Schriftliche Aufgabe 1:
Fassen Sie im Text über die Rakete HW2 den Absatz, der mit „Nun begann eine langwierige Suche“ beginnt, als kurze Stichpunktliste zusammen und behalten Sie dabei seine wesentlichen Fakten bei.
Schriftliche Aufgabe 2:
Setzen Sie den Text über die Rakete HW2 im Anschluss an seinen letzten Satz fort.

Lesetext:

++++++++++

Im Herbst 1931 verlegte WINKLER, auch auf Drängen HÜCKELS, seine Versuche auf den "RAKETENFLUGPLATZ" bei Berlin-Reinickendorf. Dort arbeitete bereits eine Gruppe von Raumfahrtenthusiasten um Rudolf NEBEL ebenfalls an der Entwicklung einer Rakete. Anfang 1932 begann WINKLER mit Prüfstandversuchen auf dem "RAKETENFLUGPLATZ" und hatte etwa Ende Mai 1932 seine HW2 fertig entwickelt.

Nun begann eine langwierige Suche nach einem geeigneten Startplatz für die HW2. Ein geplanter Start auf der Greifswalder Oie (kleine Insel nördlich von Usedom) wurde von den Behörden untersagt. Erst im Herbst 1932 erhielt WINKLER die Erlaubnis, seine Rakete auf der Frischen Nehrung in Ostpreußen (bei Pillau) zu starten.

++++++++++

Bereitgestellte Angaben:
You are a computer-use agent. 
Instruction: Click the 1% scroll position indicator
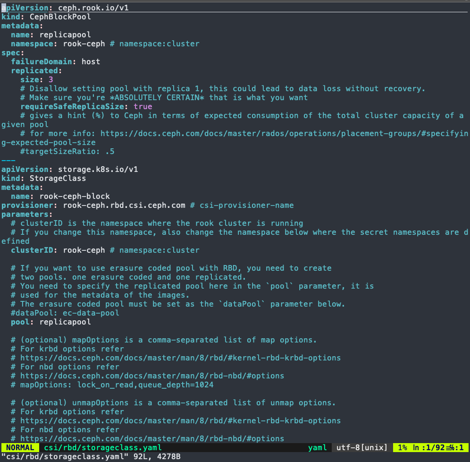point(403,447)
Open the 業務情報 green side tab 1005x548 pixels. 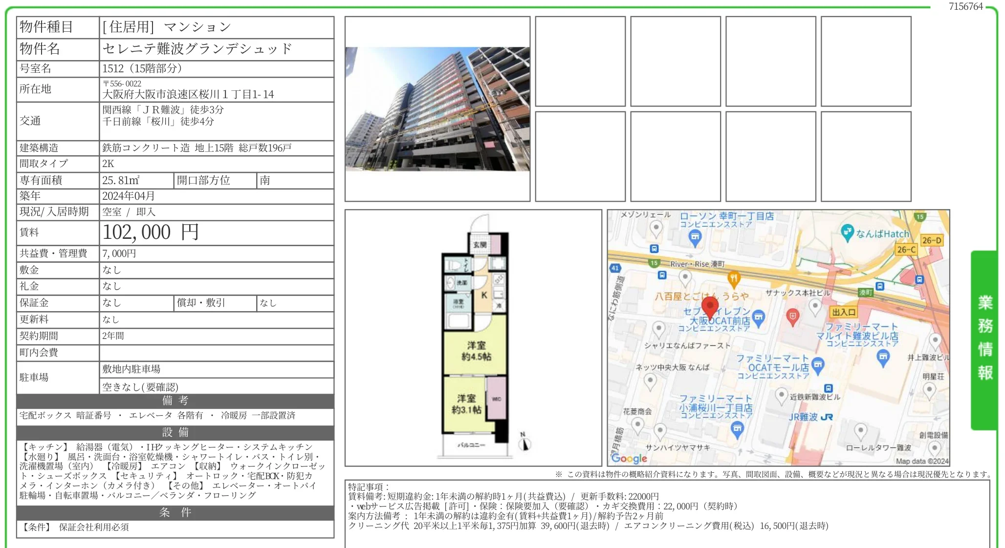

++++++++++

Antwort 1:
- Langwierige Suche nach einem Startplatz für die HW2
- Geplanter Start auf der Greifswalder Oie von den Behörden untersagt
- Erst im Herbst 1932 Startgenehmigung für die Frische Nehrung in Ostpreußen (bei Pillau)

Antwort 2:
Doch ein erster Versuch am 29. 09.1932 schlug wegen einer undichten Messleitung fehl. Am 6. 10.1932 erfolgte ein zweiter Startversuch, bei dem die Rakete allerdings noch vor dem Abheben durch eine heftige Explosion zerstört wurde.

Weitere Arbeiten WINKLERS

Nach diesem Misserfolg kehrt WINKLER Ende 1932 wieder nach Dessau zurück. Um seine Arbeiten an der Raketentechnik weiterzuführen, versuchte er ein Forschungsinstitut für Strahltriebwerke zu gründen. Aber auf Grund fehlender Unterstützung durch die örtlichen Behörden und seiner prekären wirtschaftlichen Situation, gelang dieser Versuch nicht.

Ab dem 11. 08.1933 konnte WINKLER dann seine bisherigen Arbeiten bei den JUNKERSWERKEN wieder aufnehmen. Bis 1939 beschäftigte er sich dort mit der Entwicklung und Prüfstandserprobung verschiedener Flüssigkeitstriebwerke.

Im Juli 1939 begann er eine Tätigkeit an der DEUTSCHEN FORSCHUNGSANSTALT FÜR LUFTFAHRT (DFL) in Braunschweig.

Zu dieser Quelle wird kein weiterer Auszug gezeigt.